— Task material —
<<<<

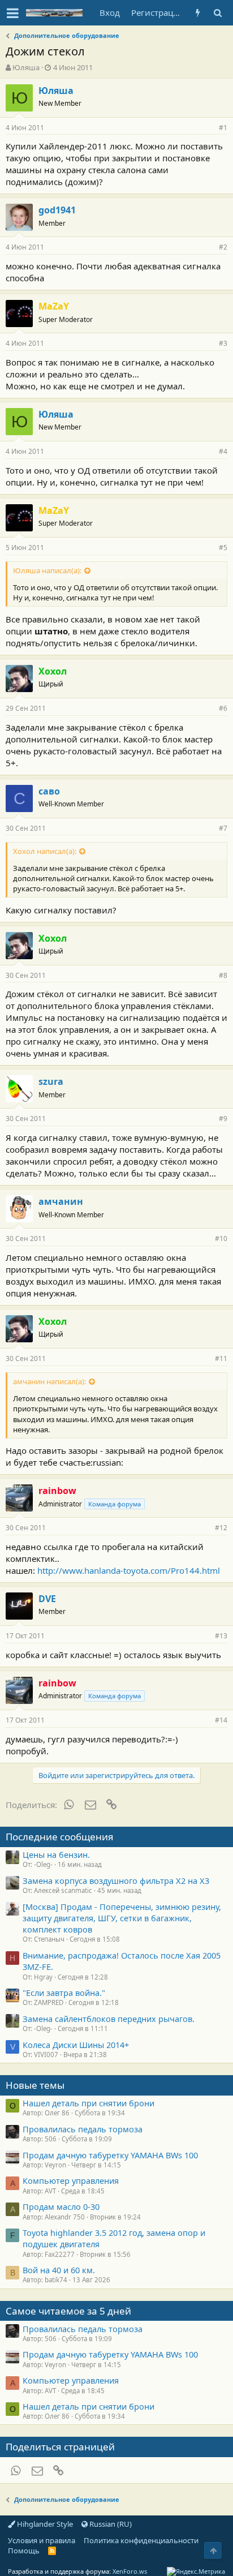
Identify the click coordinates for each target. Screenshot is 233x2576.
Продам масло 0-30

>>>>
<<<<

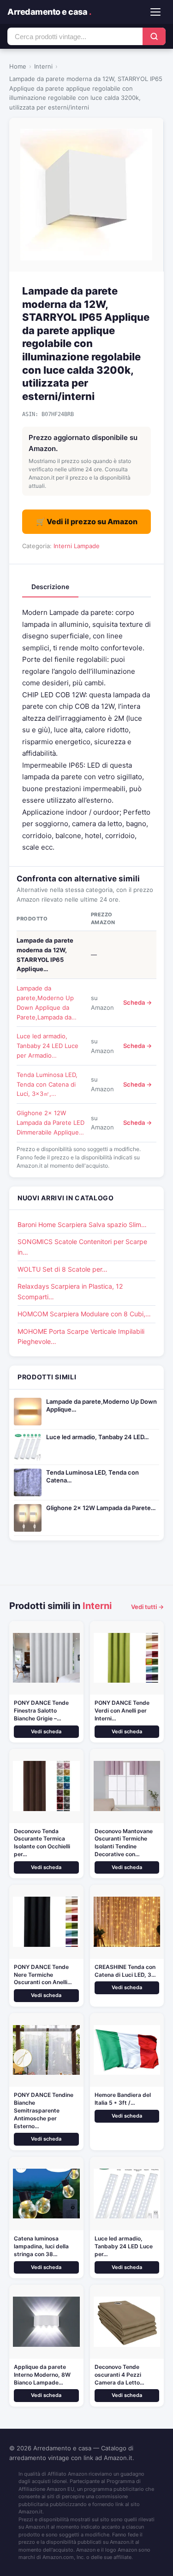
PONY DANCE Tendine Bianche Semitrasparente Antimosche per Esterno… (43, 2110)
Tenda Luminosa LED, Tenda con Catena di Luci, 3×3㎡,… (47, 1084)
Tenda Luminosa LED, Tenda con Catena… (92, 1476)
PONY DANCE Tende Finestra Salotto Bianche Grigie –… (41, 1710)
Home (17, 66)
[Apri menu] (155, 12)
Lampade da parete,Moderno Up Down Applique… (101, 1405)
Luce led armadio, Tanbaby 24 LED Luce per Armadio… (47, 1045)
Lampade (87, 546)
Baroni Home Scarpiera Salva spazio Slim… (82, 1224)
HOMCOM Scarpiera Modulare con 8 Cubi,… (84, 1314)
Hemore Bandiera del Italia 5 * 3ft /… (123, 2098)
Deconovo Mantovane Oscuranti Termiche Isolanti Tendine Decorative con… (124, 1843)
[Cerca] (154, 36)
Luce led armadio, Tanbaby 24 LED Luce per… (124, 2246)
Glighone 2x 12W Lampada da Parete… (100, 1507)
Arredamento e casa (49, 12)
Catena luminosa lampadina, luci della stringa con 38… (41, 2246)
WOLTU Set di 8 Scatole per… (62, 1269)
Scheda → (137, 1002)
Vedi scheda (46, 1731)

>>>>
<<<<

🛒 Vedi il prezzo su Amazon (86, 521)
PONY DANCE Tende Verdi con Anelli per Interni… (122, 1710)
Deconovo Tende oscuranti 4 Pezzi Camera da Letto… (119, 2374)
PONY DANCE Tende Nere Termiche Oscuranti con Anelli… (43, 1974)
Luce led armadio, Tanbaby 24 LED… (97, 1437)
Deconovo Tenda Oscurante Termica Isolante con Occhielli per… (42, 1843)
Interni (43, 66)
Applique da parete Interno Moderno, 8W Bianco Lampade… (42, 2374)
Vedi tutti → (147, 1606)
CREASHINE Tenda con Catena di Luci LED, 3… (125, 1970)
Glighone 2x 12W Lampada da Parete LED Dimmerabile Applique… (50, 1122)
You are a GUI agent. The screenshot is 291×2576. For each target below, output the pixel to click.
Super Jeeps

>>>>

— Action item —
Only the lines above starting at the line that holds "PONY DANCE Tende Finestra" and ending at the line that holds "[Cerca] (154, 36)" are to be repeated, exactly and in full.

— Answer box —
PONY DANCE Tende Finestra Salotto Bianche Grigie –… (41, 1710)
Home (17, 66)
[Apri menu] (155, 12)
Lampade da parete,Moderno Up Down Applique… (101, 1405)
Luce led armadio, Tanbaby 24 LED Luce per Armadio… (47, 1045)
Lampade (87, 546)
Baroni Home Scarpiera Salva spazio Slim… (82, 1224)
HOMCOM Scarpiera Modulare con 8 Cubi,… (84, 1314)
Hemore Bandiera del Italia 5 * 3ft /… (123, 2098)
Deconovo Mantovane Oscuranti Termiche Isolanti Tendine Decorative con… (124, 1843)
[Cerca] (154, 36)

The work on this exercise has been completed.